- **Directions**: Quote the data verbatim, from the line containing "Image resolution: width=1330" through the final line of the data.
-- begin Material for this exercise --
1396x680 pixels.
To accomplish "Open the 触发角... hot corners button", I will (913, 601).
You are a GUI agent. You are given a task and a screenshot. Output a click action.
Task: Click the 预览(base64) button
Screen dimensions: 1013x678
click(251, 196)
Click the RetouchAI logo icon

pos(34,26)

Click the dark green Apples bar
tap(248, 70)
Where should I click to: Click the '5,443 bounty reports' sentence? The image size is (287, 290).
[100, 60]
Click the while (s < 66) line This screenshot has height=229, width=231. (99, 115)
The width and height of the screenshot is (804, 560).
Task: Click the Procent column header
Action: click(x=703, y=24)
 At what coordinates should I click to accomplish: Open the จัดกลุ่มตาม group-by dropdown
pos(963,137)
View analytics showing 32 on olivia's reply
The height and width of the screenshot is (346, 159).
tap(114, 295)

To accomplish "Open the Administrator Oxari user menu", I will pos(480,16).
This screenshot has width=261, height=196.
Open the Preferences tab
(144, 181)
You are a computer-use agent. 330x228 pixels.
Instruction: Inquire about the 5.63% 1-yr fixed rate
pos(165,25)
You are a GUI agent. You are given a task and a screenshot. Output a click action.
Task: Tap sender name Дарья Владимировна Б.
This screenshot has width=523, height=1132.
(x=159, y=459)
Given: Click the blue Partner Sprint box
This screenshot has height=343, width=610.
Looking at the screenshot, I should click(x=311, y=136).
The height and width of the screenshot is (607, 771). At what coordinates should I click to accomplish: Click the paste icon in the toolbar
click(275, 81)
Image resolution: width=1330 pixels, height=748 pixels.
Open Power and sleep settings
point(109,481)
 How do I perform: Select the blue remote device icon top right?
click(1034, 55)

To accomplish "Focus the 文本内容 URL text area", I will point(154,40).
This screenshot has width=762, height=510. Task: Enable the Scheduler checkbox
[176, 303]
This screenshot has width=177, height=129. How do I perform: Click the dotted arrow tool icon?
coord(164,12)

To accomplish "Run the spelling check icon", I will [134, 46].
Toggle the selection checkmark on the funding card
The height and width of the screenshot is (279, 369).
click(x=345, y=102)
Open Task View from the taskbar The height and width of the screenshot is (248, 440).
-- end Material for this exercise --
- **Response to the exercise**:
Image resolution: width=1330 pixels, height=748 pixels.
Open Power and sleep settings
point(109,481)
 How do I perform: Select the blue remote device icon top right?
click(1034, 55)

To accomplish "Focus the 文本内容 URL text area", I will point(154,40).
This screenshot has width=762, height=510. Task: Enable the Scheduler checkbox
[176, 303]
This screenshot has width=177, height=129. How do I perform: Click the dotted arrow tool icon?
coord(164,12)

To accomplish "Run the spelling check icon", I will [134, 46].
Toggle the selection checkmark on the funding card
The height and width of the screenshot is (279, 369).
click(x=345, y=102)
Open Task View from the taskbar The height and width of the screenshot is (248, 440).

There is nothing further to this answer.